Output everything in the data from its first line down through the line containing "label: Cookies Policy", both included, reproducing each line unchanged.

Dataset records
========================================

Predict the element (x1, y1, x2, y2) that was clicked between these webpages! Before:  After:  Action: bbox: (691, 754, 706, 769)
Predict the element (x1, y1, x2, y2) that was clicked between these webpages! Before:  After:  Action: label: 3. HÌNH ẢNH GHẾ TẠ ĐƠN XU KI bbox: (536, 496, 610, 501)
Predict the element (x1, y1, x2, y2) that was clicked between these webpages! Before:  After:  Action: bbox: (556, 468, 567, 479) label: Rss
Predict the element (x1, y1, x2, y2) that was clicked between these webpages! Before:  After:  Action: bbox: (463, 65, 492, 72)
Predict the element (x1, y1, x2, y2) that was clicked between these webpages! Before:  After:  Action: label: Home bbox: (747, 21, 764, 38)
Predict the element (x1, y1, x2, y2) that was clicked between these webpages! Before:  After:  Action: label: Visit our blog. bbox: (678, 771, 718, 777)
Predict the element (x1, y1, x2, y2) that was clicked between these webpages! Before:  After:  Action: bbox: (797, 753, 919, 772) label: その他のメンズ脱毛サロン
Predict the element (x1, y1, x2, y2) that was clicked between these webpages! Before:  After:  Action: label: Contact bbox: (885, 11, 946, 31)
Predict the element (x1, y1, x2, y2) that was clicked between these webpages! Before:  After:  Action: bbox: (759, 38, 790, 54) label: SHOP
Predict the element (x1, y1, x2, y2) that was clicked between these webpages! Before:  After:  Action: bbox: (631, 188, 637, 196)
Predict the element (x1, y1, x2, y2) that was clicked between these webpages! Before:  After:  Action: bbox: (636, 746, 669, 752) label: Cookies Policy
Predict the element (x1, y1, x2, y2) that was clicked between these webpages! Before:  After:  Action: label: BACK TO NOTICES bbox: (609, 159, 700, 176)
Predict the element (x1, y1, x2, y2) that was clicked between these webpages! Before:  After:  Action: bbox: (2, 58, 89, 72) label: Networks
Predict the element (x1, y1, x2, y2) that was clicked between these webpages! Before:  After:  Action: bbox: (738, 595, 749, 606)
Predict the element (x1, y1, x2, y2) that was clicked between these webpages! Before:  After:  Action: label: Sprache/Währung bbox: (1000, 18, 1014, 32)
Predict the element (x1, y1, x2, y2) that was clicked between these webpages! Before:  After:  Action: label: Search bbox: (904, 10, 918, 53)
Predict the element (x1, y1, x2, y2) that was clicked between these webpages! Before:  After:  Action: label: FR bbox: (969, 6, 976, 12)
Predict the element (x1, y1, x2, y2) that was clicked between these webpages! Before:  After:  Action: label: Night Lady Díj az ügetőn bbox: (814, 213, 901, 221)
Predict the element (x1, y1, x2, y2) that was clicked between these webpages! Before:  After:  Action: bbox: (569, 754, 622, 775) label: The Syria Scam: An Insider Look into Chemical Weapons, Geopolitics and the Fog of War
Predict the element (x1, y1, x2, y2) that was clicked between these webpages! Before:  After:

========================================

Full response
Predict the element (x1, y1, x2, y2) that was clicked between these webpages! Before:  After:  Action: bbox: (691, 754, 706, 769)
Predict the element (x1, y1, x2, y2) that was clicked between these webpages! Before:  After:  Action: label: 3. HÌNH ẢNH GHẾ TẠ ĐƠN XU KI bbox: (536, 496, 610, 501)
Predict the element (x1, y1, x2, y2) that was clicked between these webpages! Before:  After:  Action: bbox: (556, 468, 567, 479) label: Rss
Predict the element (x1, y1, x2, y2) that was clicked between these webpages! Before:  After:  Action: bbox: (463, 65, 492, 72)
Predict the element (x1, y1, x2, y2) that was clicked between these webpages! Before:  After:  Action: label: Home bbox: (747, 21, 764, 38)
Predict the element (x1, y1, x2, y2) that was clicked between these webpages! Before:  After:  Action: label: Visit our blog. bbox: (678, 771, 718, 777)
Predict the element (x1, y1, x2, y2) that was clicked between these webpages! Before:  After:  Action: bbox: (797, 753, 919, 772) label: その他のメンズ脱毛サロン
Predict the element (x1, y1, x2, y2) that was clicked between these webpages! Before:  After:  Action: label: Contact bbox: (885, 11, 946, 31)
Predict the element (x1, y1, x2, y2) that was clicked between these webpages! Before:  After:  Action: bbox: (759, 38, 790, 54) label: SHOP
Predict the element (x1, y1, x2, y2) that was clicked between these webpages! Before:  After:  Action: bbox: (631, 188, 637, 196)
Predict the element (x1, y1, x2, y2) that was clicked between these webpages! Before:  After:  Action: bbox: (636, 746, 669, 752) label: Cookies Policy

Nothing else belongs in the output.